Quoi ? : Peintures, dessins, sculptures
Où ? : Musée Regards de Provence, Rue Vaudoyer , 13002 Marseille
Quand ? : 2 avril au 27 septembre 2026
Combien ? : Plein tarif 8.50 € / Réduit de 4 à 8 €
Transport ? : bus n° 82 et n° 82 s (Arrêt Littoral Major ou Fort Saint Jean)
Des Questions ? : 04 96 17 40 40
Un lien ? : Cliquez-ici

Avec l’exposition « Habiter », présentée au Musée Regards de Provence, l’artiste Gilles Barbier propose une immersion singulière dans une œuvre aussi foisonnante qu’inclassable. Installé à Marseille depuis plus de trente ans, il développe depuis les années 1990 une pratique protéiforme mêlant peinture, sculpture, dessin et écriture, pour interroger notre rapport au corps, au langage et à la mémoire.

Une œuvre en mouvement, hors des cadres

Refusant toute idée de style figé, Gilles Barbier (voir son ITW ici) construit une œuvre en constante évolution, faite de séries, de dérives et d’expérimentations.

Son travail ne progresse pas par projets isolés mais par « poussées », comme une pensée en train de se faire.

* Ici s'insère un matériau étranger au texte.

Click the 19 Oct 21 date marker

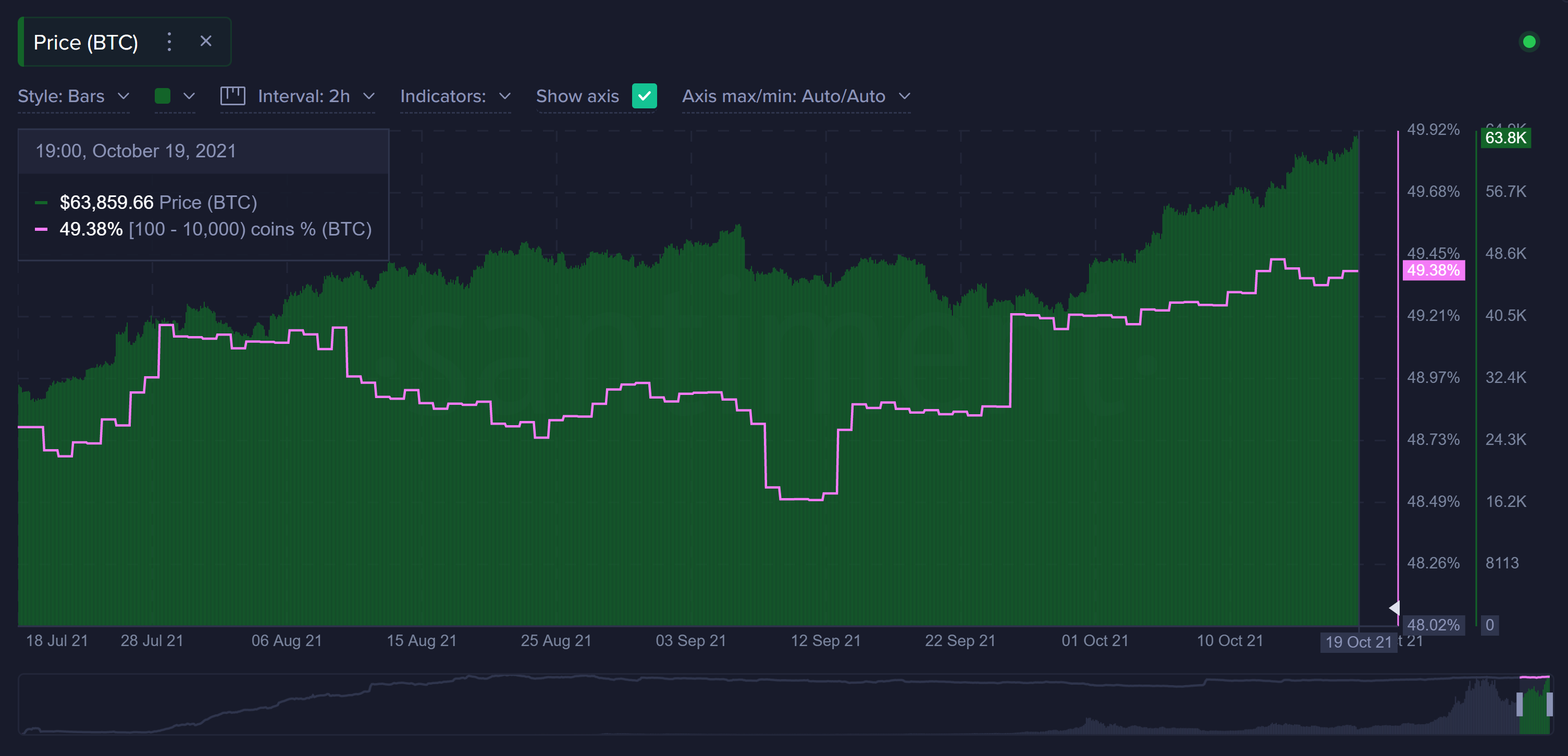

Au cœur de cette démarche, le « Jeu de la Vie » agit comme un principe générateur, nourrissant une prolifération de formes et d’idées. Cette logique organique irrigue l’ensemble de son œuvre, qui se déploie dans le temps long et échappe aux catégories traditionnelles de l’art contemporain.

 « Habiter » : une exposition traversée par le temps

Rassemblant une quarantaine d’œuvres, certaines créées pour l’occasion et d’autres remontant aux années 1990, l’exposition au Musée Regards de Provence met en lumière un fil conducteur essentiel du travail de Barbier : celui d’« habiter » .

Le parcours s’organise autour de trois axes – habiter la peinture, habiter le corps, habiter le temps.

Il invite le visiteur à explorer ces différentes dimensions. Sans être une rétrospective, l’exposition révèle la cohérence profonde d’une œuvre qui interroge depuis plus de trente ans notre manière d’être au monde.

Faire des œuvres des lieux à vivre

L’une des singularités de Gilles Barbier réside dans sa manière de transformer les œuvres en espaces.

Ici, il ne s’agit plus seulement de regarder un objet, mais d’entrer dans un lieu. Corps, langage et matière deviennent des territoires à explorer, des paysages à habiter.

Dans cette approche, l’artiste ne cherche pas à posséder ou à dominer, mais à coexister avec ce qu’il crée. Ses œuvres invitent à une expérience sensible et introspective, oscillant entre humour, étrangeté et mélancolie. Une manière, finalement, de repenser notre rapport au monde, non comme un espace à conquérir, mais comme un lieu à partager.